尿路上皮癌(膀胱癌再発)による排尿障害
2020年1月19日
尿路上皮癌(膀胱癌再発)による排尿障害
発表:中尾 俊哉
・結果について
紙おむつを使っていますが、80%改善。
現在も治療継続中。
患者 81歳男性
・診察について
初診 2019年9月27日
・主訴
8月下旬に膀胱癌再発による手術、退院後しばらくして排尿コントロールが効かなくなり、紙おむつを使用してとても憂鬱とのこと。1日何回も替えることがある。
・既往歴
57歳 狭心症
72歳 甲状腺癌(左側全摘)
72歳 腎臓癌(左腎全摘)
76歳 前立腺癌
79歳 膀胱癌
81歳 膀胱癌再発
・四診法
望診 顔が赤っぽい。精気が感じられない
二便 便秘(薬の副作用大)
頻尿(コントロールできない)
脈診 浮・やや数 左寸口沈 左右関上浮 左尺中浮
腹診 腹部全体が冷たい
・考察と診断
西洋医学から
二年前の膀胱癌は膀胱内だけで排尿障害はしばらくして(期間は不明)普段の生活に戻れたそうです。今回は尿路上皮まで再発しており、尿道括約筋が削られ、自分の意思ではコントロールが難しくなったと思われます。

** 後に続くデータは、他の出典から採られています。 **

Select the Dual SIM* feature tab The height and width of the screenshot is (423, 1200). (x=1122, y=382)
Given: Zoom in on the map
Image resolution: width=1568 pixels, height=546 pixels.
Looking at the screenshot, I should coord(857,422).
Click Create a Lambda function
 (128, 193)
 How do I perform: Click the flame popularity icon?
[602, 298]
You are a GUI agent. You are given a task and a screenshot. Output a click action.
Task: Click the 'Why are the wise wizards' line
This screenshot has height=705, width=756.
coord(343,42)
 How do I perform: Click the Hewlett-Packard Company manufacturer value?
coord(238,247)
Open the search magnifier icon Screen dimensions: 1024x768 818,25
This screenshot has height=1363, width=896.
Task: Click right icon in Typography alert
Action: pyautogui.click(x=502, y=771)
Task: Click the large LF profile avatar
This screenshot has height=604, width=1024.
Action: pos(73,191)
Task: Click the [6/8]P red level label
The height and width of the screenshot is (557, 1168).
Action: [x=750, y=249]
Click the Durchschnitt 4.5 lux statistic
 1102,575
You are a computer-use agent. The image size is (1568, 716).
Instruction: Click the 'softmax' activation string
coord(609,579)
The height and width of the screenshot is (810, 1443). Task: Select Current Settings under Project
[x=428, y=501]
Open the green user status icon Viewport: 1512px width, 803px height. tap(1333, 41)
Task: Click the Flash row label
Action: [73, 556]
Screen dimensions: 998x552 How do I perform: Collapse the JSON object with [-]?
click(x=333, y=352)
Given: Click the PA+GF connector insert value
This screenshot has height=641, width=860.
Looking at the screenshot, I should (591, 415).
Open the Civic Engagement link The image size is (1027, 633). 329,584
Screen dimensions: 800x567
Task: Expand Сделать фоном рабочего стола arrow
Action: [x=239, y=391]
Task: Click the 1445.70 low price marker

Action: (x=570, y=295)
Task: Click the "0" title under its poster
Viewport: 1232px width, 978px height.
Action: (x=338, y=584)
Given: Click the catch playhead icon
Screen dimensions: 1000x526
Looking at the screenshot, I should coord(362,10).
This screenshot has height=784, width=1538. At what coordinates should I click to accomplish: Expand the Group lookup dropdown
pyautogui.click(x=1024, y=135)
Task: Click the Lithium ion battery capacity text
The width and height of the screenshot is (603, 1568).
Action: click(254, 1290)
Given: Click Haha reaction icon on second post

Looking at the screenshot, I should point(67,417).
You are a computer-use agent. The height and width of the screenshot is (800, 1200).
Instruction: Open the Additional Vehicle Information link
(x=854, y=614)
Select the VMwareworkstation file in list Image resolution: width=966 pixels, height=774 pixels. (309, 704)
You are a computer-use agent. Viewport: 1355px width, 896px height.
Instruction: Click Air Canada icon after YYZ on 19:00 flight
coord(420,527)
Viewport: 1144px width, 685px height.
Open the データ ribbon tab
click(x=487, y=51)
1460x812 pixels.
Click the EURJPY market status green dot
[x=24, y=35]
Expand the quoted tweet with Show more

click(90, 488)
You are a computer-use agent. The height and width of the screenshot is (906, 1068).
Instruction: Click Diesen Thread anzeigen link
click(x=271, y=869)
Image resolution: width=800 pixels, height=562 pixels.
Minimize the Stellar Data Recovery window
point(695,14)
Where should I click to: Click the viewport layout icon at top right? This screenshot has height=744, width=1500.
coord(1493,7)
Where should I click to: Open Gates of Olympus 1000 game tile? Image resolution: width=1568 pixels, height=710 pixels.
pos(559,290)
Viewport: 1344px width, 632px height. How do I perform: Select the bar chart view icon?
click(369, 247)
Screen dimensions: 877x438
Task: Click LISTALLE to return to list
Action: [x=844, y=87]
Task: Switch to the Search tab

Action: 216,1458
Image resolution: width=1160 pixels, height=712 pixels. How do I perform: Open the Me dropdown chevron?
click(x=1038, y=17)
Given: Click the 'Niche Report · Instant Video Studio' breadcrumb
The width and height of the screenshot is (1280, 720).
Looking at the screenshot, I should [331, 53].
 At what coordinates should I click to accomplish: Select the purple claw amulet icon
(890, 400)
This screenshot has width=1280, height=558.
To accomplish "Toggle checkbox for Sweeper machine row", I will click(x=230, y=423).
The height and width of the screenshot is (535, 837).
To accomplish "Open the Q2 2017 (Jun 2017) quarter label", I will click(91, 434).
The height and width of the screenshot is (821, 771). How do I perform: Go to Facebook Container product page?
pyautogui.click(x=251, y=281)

手術執刀医が言うには、完全に元に戻るのは難しく、かと言って人口膀胱をつけるまでではないと言われ、薬も処方されませんでした。ちなみに近所の主治医から過活動膀胱を抑える薬と膀胱に尿をためる薬を処方されました。しかし、副作用で便秘がひどくなり中断。現在は副作用の弱い薬を処方されています。
漢方鍼治療として
薬をたくさん処方されています。10種(コレステロール・血圧・血液さらさら・胃)プラス上記の2種類です。左腎も摘出されており、正直なところ、どこまで脈診で判断できるのかですが腹部が特に冷たく、顔が赤っぽく精気がないので脾と腎を主に考えました。
・治療経過
初診時の治療
①本治法 脾虚陰虚証
②標治法 次髎・中髎 膀胱兪
③頭部、頸背部にゾーン処置
④背部に電器温灸器(びわ灸)
⑤運動療法
・患者さんへの説明
とにかく腹部全体が冷えているので、改善できれば自然治癒力が高まります。三ヵ月以上かかるかと思います。
・継続治療の状況
〇9月27日~11月2日(1回~9回目)
少しましになるが、紙おむつを日に何回も交替
〇11月5日~12月3日(10回~16回目)
腹部にぬくもりを感じられるようになってきた
夕方から排尿コントロール出来ないこともあるが、日に何回も紙おむつを替えることが少なくなってきた。
少し患者さんの表情に明るさが出て来た。
〇12月17日~1月14日(17回~27回目)
証を肺虚肝実証に変更
夕方調子が悪い日もあるが、1日中何もない日もあり、80%くらい改善。このころから患者さんも活動的になり、よく外出するようになった。
・結果
現在も治療継続中。まだ100%に至っていない。
・感想
とにかく最初は結果が出ず悩みましたし、患者さんも途中薬を変えたりしてひどい時には家から1歩も出ずにふさぎ込んでいました。現在80%くらいまで回復して、治療して良かったと思います。